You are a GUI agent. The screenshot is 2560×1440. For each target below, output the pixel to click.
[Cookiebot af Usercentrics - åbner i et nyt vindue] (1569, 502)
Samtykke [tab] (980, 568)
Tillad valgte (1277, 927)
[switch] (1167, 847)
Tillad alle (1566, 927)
________________
Task directions
Taking care to match every character, output all of the entries above.

Solution to this exercise
You are a GUI agent. The screenshot is 2560×1440. For each target below, output the pixel to click.
[Cookiebot af Usercentrics - åbner i et nyt vindue] (1569, 502)
Samtykke [tab] (980, 568)
Tillad valgte (1277, 927)
[switch] (1167, 847)
Tillad alle (1566, 927)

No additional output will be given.